是否已有关于该错误的issue或讨论? | Is there an existing issue / discussion for this?
[X] 我已经搜索过已有的issues和讨论 | I have searched the existing issues / discussions
该问题是否在FAQ中有解答? | Is there an existing answer for this in FAQ?
[X] 我已经搜索过FAQ | I have searched FAQ
当前行为 | Current Behavior
When I ran the finetune_lora.sh script, the "data fetch error, image start token != image end tokens" kept popping out in terminal.

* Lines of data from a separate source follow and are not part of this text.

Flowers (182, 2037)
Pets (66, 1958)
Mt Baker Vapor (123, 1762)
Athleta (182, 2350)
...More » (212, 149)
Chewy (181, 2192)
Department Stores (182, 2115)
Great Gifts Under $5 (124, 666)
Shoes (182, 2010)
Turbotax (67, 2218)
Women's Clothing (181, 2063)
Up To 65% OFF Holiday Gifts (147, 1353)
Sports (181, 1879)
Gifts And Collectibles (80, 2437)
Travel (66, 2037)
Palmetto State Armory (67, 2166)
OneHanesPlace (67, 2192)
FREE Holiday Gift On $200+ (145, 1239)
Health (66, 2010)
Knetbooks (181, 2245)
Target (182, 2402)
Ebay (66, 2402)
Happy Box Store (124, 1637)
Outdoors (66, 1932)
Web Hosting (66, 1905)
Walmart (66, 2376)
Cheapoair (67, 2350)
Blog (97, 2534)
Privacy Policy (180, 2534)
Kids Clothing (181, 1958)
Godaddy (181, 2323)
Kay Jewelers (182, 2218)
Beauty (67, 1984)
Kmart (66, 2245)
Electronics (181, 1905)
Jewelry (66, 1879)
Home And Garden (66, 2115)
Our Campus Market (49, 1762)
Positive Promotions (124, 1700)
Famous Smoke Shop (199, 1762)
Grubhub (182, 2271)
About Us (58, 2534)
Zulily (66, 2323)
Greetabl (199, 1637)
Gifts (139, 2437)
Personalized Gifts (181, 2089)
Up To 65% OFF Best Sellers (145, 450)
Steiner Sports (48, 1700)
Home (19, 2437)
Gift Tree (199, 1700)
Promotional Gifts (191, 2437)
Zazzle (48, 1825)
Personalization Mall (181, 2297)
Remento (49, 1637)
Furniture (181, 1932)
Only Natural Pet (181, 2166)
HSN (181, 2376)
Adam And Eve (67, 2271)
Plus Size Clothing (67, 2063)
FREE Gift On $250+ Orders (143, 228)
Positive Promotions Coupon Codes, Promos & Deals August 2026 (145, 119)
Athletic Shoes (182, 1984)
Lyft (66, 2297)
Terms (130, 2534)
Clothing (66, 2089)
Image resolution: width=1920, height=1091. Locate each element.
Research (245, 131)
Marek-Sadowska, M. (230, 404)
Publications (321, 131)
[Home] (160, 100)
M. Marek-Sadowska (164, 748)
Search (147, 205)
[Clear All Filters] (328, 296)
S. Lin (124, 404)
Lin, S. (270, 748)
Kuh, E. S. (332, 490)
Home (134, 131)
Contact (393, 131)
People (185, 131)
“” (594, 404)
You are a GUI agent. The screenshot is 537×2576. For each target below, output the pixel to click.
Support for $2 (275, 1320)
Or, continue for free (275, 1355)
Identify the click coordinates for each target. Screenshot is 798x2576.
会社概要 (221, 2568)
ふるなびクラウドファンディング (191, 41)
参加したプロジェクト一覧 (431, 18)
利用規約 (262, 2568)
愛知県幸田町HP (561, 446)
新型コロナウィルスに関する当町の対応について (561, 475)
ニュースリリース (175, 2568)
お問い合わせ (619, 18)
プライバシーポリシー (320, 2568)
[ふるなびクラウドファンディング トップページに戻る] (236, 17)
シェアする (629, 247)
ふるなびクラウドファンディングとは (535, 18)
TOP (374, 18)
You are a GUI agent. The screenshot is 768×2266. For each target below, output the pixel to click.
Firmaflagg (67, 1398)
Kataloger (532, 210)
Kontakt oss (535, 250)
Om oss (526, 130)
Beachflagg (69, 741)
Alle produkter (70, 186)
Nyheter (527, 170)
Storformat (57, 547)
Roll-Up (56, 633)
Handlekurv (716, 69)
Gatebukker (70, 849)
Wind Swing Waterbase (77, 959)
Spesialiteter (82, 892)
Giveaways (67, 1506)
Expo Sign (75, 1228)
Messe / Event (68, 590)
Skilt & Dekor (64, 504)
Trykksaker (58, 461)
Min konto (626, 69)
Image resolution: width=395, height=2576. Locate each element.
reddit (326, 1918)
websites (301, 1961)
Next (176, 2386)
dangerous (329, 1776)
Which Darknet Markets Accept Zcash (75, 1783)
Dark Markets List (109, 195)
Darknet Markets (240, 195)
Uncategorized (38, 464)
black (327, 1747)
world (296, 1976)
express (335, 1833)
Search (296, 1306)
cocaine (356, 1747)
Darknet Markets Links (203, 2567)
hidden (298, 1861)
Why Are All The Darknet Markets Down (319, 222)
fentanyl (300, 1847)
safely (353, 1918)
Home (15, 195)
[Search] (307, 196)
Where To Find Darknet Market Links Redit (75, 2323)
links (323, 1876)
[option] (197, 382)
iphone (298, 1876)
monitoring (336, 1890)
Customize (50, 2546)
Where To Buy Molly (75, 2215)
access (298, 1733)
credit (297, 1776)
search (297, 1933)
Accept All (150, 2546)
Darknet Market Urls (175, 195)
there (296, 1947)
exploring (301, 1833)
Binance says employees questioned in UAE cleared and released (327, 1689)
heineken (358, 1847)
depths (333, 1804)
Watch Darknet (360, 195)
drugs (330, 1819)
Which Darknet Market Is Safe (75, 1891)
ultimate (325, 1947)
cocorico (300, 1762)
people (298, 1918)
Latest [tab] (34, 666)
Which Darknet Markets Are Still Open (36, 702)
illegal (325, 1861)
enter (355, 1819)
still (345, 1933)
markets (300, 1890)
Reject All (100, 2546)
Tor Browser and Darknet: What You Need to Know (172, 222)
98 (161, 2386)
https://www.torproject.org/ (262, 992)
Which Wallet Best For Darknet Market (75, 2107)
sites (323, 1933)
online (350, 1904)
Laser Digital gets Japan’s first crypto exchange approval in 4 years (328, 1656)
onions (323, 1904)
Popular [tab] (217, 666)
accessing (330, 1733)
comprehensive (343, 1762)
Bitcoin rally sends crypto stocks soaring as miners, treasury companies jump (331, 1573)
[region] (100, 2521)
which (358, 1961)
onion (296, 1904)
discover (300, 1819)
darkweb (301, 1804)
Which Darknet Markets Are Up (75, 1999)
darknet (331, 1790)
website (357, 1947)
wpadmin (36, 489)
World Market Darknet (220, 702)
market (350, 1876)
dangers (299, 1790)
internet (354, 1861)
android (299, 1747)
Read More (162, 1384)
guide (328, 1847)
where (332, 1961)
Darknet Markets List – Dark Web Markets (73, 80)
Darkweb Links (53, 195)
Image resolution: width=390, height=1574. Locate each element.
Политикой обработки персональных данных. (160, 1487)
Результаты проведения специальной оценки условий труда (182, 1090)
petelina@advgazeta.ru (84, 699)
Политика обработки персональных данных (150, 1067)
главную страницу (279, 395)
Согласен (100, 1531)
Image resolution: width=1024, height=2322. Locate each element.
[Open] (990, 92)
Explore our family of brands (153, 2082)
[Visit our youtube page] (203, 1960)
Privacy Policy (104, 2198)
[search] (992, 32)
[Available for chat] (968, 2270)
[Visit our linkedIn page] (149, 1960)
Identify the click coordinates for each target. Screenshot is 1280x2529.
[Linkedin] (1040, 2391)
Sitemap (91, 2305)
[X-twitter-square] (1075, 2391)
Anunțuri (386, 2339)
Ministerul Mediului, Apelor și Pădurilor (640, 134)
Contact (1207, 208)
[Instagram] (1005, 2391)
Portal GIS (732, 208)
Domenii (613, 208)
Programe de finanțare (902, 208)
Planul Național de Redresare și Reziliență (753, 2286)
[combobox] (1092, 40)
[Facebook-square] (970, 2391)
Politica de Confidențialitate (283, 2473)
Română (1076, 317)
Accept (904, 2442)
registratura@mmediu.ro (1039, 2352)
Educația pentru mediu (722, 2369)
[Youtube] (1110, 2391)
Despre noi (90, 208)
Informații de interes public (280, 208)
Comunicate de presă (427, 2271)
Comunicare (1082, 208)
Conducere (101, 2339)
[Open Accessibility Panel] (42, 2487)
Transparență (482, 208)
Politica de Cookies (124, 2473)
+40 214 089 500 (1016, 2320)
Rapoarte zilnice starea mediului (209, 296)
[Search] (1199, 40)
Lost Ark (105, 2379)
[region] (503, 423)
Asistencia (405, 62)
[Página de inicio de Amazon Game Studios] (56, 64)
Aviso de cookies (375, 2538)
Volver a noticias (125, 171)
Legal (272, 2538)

I've tried the approach in other issue posts as well. It just triggered another error.
The dataset is prepared as the one in instruction. I''ve dive into the file already. No other \n is found in the conversion except the one after token.
Here is the finetune script I use.
#!/bin/bash
GPUS_PER_NODE=1
NNODES=1
NODE_RANK=0
MASTER_ADDR=localhost
MASTER_PORT=6001
MODEL="openbmb/MiniCPM-V-2_6-int4" # or openbmb/MiniCPM-V-2, openbmb/MiniCPM-Llama3-V-2_5
# ATTENTION: specify the path to your training data, which should be a json file consisting of a list of conversations.
# See the section for finetuning in README for more information.
DATA="/home/ubuntu/input_automation/MiniCPM-V/finetune/training_data.json"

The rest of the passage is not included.